Set down every line of the listing below again, word for word, without changing anything.
>> begin Records for the task
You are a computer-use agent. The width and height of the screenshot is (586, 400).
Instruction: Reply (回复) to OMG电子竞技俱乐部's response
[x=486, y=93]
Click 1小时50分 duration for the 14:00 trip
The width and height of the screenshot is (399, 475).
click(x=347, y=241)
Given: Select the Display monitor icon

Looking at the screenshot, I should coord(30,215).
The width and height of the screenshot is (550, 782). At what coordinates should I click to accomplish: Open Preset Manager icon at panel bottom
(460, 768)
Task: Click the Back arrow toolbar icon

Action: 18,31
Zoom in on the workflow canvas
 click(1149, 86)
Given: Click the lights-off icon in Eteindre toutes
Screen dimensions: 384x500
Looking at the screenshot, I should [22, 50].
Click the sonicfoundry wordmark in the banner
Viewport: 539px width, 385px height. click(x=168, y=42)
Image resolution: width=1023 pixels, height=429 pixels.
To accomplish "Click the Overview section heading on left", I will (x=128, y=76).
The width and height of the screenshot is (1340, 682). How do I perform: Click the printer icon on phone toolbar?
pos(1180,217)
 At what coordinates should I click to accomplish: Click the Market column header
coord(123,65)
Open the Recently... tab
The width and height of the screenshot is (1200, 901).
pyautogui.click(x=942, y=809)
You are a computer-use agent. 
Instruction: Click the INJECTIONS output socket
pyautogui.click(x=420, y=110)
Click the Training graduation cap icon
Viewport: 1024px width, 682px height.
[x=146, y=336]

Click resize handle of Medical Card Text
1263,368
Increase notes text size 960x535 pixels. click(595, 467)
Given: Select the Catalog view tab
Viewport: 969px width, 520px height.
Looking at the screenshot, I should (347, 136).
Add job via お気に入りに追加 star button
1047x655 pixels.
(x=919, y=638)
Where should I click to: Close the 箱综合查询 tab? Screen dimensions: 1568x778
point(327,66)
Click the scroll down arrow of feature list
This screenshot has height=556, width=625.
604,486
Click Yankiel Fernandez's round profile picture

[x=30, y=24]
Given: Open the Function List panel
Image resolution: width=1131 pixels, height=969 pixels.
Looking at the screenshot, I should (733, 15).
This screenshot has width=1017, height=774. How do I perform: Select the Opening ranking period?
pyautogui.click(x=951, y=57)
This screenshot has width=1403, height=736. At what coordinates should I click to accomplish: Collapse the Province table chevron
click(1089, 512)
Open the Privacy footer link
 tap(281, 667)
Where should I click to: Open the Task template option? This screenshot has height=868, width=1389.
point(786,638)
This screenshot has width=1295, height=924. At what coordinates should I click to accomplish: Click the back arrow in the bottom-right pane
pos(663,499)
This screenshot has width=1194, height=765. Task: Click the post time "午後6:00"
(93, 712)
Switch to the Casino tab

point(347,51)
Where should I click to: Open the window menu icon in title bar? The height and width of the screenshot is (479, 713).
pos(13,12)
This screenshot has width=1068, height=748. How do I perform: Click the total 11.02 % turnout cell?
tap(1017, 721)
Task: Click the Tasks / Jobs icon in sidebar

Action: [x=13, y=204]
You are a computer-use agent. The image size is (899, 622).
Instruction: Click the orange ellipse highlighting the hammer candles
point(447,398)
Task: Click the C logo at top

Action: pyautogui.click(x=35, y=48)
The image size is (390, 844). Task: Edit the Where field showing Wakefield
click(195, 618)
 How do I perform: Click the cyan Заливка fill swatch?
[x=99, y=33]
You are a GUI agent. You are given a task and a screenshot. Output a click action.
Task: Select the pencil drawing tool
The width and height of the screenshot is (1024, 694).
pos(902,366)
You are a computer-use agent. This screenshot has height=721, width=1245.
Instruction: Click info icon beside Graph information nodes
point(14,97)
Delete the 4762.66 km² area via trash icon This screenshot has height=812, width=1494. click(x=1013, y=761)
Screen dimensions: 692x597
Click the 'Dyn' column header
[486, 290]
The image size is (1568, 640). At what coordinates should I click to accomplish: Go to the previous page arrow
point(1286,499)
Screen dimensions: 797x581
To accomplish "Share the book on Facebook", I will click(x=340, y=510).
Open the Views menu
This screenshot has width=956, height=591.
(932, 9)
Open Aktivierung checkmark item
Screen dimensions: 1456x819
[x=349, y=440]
>> end Records for the task
#### Output of the task:
You are a computer-use agent. The width and height of the screenshot is (586, 400).
Instruction: Reply (回复) to OMG电子竞技俱乐部's response
[x=486, y=93]
Click 1小时50分 duration for the 14:00 trip
The width and height of the screenshot is (399, 475).
click(x=347, y=241)
Given: Select the Display monitor icon

Looking at the screenshot, I should coord(30,215).
The width and height of the screenshot is (550, 782). At what coordinates should I click to accomplish: Open Preset Manager icon at panel bottom
(460, 768)
Task: Click the Back arrow toolbar icon

Action: 18,31
Zoom in on the workflow canvas
 click(1149, 86)
Given: Click the lights-off icon in Eteindre toutes
Screen dimensions: 384x500
Looking at the screenshot, I should [22, 50].
Click the sonicfoundry wordmark in the banner
Viewport: 539px width, 385px height. click(x=168, y=42)
Image resolution: width=1023 pixels, height=429 pixels.
To accomplish "Click the Overview section heading on left", I will (x=128, y=76).
The width and height of the screenshot is (1340, 682). How do I perform: Click the printer icon on phone toolbar?
pos(1180,217)
 At what coordinates should I click to accomplish: Click the Market column header
coord(123,65)
Open the Recently... tab
The width and height of the screenshot is (1200, 901).
pyautogui.click(x=942, y=809)
You are a computer-use agent. 
Instruction: Click the INJECTIONS output socket
pyautogui.click(x=420, y=110)
Click the Training graduation cap icon
Viewport: 1024px width, 682px height.
[x=146, y=336]

Click resize handle of Medical Card Text
1263,368
Increase notes text size 960x535 pixels. click(595, 467)
Given: Select the Catalog view tab
Viewport: 969px width, 520px height.
Looking at the screenshot, I should (347, 136).
Add job via お気に入りに追加 star button
1047x655 pixels.
(x=919, y=638)
Where should I click to: Close the 箱综合查询 tab? Screen dimensions: 1568x778
point(327,66)
Click the scroll down arrow of feature list
This screenshot has height=556, width=625.
604,486
Click Yankiel Fernandez's round profile picture

[x=30, y=24]
Given: Open the Function List panel
Image resolution: width=1131 pixels, height=969 pixels.
Looking at the screenshot, I should (733, 15).
This screenshot has width=1017, height=774. How do I perform: Select the Opening ranking period?
pyautogui.click(x=951, y=57)
This screenshot has width=1403, height=736. At what coordinates should I click to accomplish: Collapse the Province table chevron
click(1089, 512)
Open the Privacy footer link
 tap(281, 667)
Where should I click to: Open the Task template option? This screenshot has height=868, width=1389.
point(786,638)
This screenshot has width=1295, height=924. At what coordinates should I click to accomplish: Click the back arrow in the bottom-right pane
pos(663,499)
This screenshot has width=1194, height=765. Task: Click the post time "午後6:00"
(93, 712)
Switch to the Casino tab

point(347,51)
Where should I click to: Open the window menu icon in title bar? The height and width of the screenshot is (479, 713).
pos(13,12)
This screenshot has width=1068, height=748. How do I perform: Click the total 11.02 % turnout cell?
tap(1017, 721)
Task: Click the Tasks / Jobs icon in sidebar

Action: [x=13, y=204]
You are a computer-use agent. The image size is (899, 622).
Instruction: Click the orange ellipse highlighting the hammer candles
point(447,398)
Task: Click the C logo at top

Action: pyautogui.click(x=35, y=48)
The image size is (390, 844). Task: Edit the Where field showing Wakefield
click(195, 618)
 How do I perform: Click the cyan Заливка fill swatch?
[x=99, y=33]
You are a GUI agent. You are given a task and a screenshot. Output a click action.
Task: Select the pencil drawing tool
The width and height of the screenshot is (1024, 694).
pos(902,366)
You are a computer-use agent. This screenshot has height=721, width=1245.
Instruction: Click info icon beside Graph information nodes
point(14,97)
Delete the 4762.66 km² area via trash icon This screenshot has height=812, width=1494. click(x=1013, y=761)
Screen dimensions: 692x597
Click the 'Dyn' column header
[486, 290]
The image size is (1568, 640). At what coordinates should I click to accomplish: Go to the previous page arrow
point(1286,499)
Screen dimensions: 797x581
To accomplish "Share the book on Facebook", I will click(x=340, y=510).
Open the Views menu
This screenshot has width=956, height=591.
(932, 9)
Open Aktivierung checkmark item
Screen dimensions: 1456x819
[x=349, y=440]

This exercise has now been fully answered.